The following quote is from Howard Zinn's amazing work, "A Real People's History of the United States." The speaker is Mary Ellen Lease, a great orator from the Populist Party, Topeka Kansas, 1890:
"Wall Street owns the country. It is no longer a government of the people, by the people, and for the people, but a government of Wall Street, by Wall Street, and for Wall Street" Our laws are the output of a system which clothes rascals in robes and honesty in rags". the politicians said we suffered from overproduction. Overproduction, when 10,000 little children" starve to death every year in the U.S. and over 100,000 shop girls in New York are forced to sell their virtue for bread".
"There are thirty men in the United States whose aggregate wealth
is over one and one-half billion dollars. There are half a million looking for
work". We want money, land and transportation. We want the abolition of the
National Banks, and want the power to make loans direct from government. We
want the accursed foreclosure system wiped out". We will stand by our homes and
stay by our firesides by force if necessary, and we will not pay our debts to the
loan-shark companies until the Government pays its debts to us."
(If I have "over-quoted," I can only plead that I am trying
to get others to read this book, one we all should have studied in high school
history, though the first copyright wasn't until 1980.) The late Howard Zinn
did an astounding job of researching facts, quotes, events, personalities, statistics,
and more--often if not usually from hard-to-find sources--and then tying those elements
into a coherent historical tome, that is almost as readable as a fast-paced
novel.
The country we live in is not the one you thought, unless you
are a historian or already read this extraordinary work.

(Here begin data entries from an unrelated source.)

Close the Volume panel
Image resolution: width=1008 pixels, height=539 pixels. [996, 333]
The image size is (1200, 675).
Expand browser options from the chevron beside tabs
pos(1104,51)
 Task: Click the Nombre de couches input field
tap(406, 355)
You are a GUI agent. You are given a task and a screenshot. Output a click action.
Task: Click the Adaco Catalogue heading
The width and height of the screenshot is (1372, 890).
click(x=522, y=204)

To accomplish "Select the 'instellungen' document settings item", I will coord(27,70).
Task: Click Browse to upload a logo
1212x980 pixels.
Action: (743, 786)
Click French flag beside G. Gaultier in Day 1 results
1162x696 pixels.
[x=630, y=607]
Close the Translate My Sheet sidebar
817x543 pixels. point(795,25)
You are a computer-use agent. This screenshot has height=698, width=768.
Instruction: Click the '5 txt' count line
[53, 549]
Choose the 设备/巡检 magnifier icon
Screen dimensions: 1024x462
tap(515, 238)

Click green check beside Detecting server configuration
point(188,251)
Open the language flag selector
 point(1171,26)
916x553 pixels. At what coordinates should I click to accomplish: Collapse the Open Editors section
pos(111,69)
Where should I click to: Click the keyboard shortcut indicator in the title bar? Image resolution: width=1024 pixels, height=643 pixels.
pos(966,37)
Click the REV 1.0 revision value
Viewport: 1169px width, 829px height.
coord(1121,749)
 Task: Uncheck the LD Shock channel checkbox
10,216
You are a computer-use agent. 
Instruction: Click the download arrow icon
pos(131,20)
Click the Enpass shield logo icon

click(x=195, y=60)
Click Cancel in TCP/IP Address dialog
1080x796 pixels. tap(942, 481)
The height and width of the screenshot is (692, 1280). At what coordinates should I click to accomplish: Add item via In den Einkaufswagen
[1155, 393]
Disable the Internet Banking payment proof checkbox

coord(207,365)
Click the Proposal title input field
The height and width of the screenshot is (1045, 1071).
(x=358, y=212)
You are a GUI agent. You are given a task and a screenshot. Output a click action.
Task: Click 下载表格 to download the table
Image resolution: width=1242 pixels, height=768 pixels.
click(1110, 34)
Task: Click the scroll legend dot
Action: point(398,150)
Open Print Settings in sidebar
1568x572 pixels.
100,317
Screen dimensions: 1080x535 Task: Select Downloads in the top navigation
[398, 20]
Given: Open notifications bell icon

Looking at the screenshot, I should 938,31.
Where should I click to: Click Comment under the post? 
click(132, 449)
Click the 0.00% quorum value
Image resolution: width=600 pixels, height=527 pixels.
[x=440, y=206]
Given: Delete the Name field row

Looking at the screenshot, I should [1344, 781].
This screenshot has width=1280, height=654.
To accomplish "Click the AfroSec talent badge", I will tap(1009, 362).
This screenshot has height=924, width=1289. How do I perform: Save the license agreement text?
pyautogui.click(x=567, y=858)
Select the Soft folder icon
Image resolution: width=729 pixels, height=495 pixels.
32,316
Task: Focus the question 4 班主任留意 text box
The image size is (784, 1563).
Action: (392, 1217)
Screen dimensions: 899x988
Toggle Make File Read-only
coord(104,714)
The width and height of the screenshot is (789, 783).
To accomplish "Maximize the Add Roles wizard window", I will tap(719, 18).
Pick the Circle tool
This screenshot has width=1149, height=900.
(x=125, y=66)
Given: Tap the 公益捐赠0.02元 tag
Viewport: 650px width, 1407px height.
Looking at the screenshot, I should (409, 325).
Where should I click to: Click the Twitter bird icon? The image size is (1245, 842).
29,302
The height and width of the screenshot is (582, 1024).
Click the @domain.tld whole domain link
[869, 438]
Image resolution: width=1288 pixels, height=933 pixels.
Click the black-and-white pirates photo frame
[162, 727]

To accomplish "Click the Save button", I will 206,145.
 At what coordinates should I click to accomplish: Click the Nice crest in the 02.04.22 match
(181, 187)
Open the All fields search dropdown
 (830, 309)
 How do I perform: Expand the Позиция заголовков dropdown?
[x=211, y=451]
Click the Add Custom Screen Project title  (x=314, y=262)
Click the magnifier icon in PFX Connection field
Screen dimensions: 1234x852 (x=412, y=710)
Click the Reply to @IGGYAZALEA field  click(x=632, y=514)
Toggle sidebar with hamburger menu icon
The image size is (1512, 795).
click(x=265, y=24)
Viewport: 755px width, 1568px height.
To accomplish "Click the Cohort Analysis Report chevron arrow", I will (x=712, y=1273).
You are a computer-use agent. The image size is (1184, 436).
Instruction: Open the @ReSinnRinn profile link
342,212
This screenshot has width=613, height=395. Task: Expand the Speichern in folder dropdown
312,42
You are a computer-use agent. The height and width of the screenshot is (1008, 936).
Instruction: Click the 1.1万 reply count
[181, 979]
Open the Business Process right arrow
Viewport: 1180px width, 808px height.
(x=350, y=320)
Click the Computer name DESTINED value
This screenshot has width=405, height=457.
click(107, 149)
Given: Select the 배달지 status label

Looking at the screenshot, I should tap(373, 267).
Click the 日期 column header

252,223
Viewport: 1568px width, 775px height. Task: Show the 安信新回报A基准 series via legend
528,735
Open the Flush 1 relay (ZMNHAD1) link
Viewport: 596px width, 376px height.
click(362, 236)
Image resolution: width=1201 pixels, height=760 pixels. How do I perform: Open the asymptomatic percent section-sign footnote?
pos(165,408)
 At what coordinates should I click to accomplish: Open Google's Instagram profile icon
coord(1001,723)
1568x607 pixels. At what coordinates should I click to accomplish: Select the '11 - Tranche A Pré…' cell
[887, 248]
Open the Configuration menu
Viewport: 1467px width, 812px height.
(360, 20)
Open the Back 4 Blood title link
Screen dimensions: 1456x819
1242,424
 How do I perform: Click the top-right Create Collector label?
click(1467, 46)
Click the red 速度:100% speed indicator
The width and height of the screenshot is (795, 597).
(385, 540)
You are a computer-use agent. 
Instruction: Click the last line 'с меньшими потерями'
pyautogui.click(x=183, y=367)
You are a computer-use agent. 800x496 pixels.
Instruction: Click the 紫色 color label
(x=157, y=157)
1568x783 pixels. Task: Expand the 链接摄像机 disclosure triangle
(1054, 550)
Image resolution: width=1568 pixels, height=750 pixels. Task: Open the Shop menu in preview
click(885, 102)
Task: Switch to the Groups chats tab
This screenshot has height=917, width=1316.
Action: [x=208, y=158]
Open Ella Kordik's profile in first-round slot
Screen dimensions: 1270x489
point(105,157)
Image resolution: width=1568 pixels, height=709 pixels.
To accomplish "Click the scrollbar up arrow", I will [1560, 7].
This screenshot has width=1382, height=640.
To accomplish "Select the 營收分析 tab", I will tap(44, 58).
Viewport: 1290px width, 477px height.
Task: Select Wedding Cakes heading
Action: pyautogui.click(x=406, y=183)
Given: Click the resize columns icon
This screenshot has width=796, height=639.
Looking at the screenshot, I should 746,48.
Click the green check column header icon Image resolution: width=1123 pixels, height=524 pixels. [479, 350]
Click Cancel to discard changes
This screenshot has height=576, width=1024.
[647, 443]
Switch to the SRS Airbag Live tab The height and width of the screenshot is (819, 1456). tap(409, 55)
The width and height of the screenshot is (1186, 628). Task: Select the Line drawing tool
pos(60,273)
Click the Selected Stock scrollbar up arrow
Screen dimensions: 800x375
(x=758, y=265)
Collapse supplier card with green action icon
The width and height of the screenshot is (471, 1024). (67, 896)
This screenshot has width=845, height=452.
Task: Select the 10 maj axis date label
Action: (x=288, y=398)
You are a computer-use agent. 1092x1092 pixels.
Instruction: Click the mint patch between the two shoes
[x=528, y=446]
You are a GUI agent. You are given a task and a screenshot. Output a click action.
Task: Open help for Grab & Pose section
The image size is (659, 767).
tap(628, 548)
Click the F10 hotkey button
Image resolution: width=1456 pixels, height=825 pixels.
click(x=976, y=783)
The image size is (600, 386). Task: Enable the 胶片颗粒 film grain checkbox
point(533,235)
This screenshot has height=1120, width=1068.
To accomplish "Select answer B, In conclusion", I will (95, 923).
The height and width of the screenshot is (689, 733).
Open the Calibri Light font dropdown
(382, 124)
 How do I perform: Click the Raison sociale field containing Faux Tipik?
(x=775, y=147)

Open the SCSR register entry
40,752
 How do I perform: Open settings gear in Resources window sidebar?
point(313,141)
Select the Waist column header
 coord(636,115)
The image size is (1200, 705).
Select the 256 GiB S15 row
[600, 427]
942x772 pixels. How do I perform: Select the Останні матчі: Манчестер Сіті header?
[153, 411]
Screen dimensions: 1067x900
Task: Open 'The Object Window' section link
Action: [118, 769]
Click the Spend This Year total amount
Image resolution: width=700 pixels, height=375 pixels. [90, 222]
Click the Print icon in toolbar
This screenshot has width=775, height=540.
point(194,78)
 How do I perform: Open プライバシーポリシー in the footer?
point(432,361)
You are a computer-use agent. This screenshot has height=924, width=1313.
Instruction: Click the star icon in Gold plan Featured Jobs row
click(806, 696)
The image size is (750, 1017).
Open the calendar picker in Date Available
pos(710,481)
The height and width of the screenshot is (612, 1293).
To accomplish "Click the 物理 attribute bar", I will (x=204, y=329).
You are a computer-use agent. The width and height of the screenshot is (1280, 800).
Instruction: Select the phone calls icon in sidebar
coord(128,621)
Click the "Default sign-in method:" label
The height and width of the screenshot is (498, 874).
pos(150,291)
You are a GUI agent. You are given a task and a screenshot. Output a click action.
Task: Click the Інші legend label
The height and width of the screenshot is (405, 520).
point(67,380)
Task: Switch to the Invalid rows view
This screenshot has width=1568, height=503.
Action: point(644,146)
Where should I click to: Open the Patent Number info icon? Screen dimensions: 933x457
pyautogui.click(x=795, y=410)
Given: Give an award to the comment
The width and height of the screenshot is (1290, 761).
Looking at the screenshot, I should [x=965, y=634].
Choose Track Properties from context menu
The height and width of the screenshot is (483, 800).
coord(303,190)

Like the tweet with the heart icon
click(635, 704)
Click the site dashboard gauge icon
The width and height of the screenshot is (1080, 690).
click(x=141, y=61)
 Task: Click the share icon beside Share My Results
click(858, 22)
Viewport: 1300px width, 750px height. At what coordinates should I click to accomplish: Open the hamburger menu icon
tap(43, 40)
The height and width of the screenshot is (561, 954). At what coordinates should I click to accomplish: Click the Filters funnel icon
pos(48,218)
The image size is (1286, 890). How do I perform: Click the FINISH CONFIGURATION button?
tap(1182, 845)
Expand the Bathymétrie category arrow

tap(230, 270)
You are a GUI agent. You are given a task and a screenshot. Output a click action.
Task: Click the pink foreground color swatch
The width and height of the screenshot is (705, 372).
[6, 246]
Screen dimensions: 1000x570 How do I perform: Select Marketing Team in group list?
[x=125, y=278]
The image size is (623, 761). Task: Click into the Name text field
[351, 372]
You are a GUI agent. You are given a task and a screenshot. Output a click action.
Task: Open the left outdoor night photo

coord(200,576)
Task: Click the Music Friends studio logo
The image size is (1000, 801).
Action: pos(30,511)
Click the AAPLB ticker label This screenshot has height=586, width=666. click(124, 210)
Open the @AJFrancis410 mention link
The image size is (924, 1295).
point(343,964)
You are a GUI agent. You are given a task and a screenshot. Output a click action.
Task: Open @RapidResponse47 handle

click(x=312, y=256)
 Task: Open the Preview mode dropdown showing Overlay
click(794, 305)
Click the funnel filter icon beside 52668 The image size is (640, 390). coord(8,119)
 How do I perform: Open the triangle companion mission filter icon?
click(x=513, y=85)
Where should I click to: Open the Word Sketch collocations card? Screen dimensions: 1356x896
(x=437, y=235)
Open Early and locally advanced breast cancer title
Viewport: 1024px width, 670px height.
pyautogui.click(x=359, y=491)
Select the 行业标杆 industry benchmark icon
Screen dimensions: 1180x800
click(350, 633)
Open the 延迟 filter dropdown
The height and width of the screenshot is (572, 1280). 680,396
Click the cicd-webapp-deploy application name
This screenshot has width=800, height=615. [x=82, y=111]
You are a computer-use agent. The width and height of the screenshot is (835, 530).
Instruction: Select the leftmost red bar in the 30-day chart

The one quote above is
representative of things you'll find on every page. The methods of control over our ideas and
attitudes have only been refined through the ages, and now enhanced with the
mainstream media. Check this book out, and I imagine there isn't much going on
politically that you won't see in a different light, rooted solidly and soundly
in eternal class warfare.
For more general info on this book and some of the impact it has had, I recommend a look at the write-up on it in Wikipedia.